**Data supplied**
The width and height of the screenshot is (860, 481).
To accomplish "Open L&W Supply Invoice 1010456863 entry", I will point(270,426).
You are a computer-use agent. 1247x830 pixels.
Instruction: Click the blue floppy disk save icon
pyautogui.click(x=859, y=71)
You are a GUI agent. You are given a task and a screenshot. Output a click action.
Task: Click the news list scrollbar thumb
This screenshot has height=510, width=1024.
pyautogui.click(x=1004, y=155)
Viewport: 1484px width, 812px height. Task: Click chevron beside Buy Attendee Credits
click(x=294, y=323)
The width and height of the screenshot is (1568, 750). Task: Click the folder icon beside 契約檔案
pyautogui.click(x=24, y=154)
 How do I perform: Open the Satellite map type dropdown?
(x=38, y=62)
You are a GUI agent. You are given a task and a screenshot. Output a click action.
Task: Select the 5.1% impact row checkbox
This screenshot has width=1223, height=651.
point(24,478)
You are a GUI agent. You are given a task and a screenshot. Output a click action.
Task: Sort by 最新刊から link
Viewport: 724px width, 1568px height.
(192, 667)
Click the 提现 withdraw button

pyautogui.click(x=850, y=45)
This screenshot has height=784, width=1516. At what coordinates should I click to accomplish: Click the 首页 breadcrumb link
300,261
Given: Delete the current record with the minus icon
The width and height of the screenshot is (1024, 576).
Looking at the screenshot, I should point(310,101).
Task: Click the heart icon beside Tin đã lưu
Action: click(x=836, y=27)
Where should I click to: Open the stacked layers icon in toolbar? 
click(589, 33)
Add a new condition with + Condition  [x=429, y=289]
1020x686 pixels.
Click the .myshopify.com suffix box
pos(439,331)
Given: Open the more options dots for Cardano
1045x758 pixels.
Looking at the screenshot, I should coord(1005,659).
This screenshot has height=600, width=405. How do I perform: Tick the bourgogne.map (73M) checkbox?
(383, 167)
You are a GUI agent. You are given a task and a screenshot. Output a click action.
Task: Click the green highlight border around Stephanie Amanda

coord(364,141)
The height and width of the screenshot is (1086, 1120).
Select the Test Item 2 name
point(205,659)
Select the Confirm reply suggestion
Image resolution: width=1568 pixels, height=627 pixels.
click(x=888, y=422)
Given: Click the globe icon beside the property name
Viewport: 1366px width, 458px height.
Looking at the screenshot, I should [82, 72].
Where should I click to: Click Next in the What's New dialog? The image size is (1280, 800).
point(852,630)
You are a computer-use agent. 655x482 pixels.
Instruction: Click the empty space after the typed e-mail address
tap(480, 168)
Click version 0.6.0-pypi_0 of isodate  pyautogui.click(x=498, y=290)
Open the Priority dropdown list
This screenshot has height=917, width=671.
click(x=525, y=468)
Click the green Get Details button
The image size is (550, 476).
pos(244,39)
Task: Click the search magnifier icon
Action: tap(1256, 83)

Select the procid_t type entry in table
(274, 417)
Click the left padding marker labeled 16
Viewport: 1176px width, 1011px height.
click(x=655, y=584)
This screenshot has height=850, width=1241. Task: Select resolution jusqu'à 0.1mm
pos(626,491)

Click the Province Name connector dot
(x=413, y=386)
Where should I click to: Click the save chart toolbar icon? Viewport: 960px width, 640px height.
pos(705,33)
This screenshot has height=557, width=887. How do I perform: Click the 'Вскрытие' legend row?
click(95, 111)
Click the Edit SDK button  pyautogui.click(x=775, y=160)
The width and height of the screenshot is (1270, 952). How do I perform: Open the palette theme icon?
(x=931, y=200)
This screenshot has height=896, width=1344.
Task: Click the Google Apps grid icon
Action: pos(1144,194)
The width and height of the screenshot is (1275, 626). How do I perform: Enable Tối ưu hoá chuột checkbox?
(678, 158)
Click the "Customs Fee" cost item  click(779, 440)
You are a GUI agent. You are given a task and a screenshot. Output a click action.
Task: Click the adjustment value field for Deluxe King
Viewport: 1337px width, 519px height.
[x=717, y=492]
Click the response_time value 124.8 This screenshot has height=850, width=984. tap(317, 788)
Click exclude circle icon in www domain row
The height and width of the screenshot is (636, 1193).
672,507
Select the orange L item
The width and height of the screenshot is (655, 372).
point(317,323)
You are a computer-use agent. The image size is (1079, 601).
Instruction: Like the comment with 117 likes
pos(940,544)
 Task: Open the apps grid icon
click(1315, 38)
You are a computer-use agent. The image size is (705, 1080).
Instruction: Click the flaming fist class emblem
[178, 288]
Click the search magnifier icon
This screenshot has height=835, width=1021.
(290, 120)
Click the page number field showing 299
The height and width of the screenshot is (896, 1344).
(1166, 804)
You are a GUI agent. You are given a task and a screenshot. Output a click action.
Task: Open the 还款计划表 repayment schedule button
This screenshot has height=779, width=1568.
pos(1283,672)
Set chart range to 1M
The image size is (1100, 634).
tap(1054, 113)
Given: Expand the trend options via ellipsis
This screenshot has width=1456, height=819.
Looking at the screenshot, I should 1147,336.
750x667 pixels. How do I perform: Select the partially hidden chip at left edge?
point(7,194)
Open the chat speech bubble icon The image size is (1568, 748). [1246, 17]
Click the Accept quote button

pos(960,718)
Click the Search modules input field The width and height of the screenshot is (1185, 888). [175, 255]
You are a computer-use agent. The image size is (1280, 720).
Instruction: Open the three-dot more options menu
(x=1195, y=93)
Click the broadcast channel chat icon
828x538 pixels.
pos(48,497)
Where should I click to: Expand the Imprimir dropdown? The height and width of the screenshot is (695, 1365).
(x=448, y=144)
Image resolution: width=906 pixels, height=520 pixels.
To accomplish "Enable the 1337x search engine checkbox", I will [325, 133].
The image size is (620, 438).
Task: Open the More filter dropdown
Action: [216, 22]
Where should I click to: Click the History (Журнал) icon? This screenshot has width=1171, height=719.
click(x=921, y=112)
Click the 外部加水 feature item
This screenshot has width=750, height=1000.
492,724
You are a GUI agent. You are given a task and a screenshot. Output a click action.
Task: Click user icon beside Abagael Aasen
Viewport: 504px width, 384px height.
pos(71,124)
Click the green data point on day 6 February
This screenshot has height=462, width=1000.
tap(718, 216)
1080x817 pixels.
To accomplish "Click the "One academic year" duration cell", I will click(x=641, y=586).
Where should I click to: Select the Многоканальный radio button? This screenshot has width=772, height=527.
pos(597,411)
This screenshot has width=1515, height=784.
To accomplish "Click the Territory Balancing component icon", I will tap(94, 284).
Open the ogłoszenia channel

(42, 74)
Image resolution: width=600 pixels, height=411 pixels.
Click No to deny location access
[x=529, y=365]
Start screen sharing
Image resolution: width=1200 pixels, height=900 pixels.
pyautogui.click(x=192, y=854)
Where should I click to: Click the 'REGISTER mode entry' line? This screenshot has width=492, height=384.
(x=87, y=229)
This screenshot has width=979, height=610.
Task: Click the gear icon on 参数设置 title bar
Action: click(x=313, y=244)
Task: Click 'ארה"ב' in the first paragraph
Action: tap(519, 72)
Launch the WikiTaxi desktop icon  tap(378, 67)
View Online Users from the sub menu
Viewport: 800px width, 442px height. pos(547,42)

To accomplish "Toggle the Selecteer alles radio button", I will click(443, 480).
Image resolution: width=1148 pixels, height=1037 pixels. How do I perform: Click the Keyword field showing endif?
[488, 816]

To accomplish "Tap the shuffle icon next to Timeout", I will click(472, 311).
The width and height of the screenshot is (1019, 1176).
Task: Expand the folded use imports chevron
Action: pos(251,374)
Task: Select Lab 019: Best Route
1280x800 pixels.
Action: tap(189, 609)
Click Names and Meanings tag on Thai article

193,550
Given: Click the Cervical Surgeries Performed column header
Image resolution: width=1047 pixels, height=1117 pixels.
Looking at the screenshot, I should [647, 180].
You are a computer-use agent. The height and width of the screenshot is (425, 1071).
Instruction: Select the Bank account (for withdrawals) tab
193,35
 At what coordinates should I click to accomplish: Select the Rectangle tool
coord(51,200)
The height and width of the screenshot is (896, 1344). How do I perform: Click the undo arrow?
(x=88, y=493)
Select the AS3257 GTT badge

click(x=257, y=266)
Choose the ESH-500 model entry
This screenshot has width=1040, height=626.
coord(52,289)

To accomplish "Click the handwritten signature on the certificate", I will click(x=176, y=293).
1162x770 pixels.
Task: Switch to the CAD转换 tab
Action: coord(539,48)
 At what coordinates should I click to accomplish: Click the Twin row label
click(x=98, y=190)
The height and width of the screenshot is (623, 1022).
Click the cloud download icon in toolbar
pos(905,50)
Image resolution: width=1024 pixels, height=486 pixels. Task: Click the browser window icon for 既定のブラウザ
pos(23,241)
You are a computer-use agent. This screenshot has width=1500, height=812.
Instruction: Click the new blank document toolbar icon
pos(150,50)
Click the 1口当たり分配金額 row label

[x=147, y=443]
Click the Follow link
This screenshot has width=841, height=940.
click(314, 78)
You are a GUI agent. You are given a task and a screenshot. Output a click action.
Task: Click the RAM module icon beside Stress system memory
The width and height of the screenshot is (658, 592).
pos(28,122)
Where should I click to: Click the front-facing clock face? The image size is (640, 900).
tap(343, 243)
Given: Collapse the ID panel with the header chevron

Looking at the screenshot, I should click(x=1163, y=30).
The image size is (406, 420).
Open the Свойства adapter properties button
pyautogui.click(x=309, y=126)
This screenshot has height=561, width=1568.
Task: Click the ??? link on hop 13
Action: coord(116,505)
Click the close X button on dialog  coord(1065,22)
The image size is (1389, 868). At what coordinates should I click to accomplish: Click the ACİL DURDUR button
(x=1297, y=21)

**What this task involves**
Retype exactly the lines above, from the one with "Instruction: Like the comment with 117 likes" through the one with "You are a computer-use agent. The image size is (1280, 720).", inclusive.

**Task response**
Instruction: Like the comment with 117 likes
pos(940,544)
 Task: Open the apps grid icon
click(1315, 38)
You are a computer-use agent. The image size is (705, 1080).
Instruction: Click the flaming fist class emblem
[178, 288]
Click the search magnifier icon
This screenshot has height=835, width=1021.
(290, 120)
Click the page number field showing 299
The height and width of the screenshot is (896, 1344).
(1166, 804)
You are a GUI agent. You are given a task and a screenshot. Output a click action.
Task: Open the 还款计划表 repayment schedule button
This screenshot has height=779, width=1568.
pos(1283,672)
Set chart range to 1M
The image size is (1100, 634).
tap(1054, 113)
Given: Expand the trend options via ellipsis
This screenshot has width=1456, height=819.
Looking at the screenshot, I should 1147,336.
750x667 pixels. How do I perform: Select the partially hidden chip at left edge?
point(7,194)
Open the chat speech bubble icon The image size is (1568, 748). [1246, 17]
Click the Accept quote button

pos(960,718)
Click the Search modules input field The width and height of the screenshot is (1185, 888). [175, 255]
You are a computer-use agent. The image size is (1280, 720).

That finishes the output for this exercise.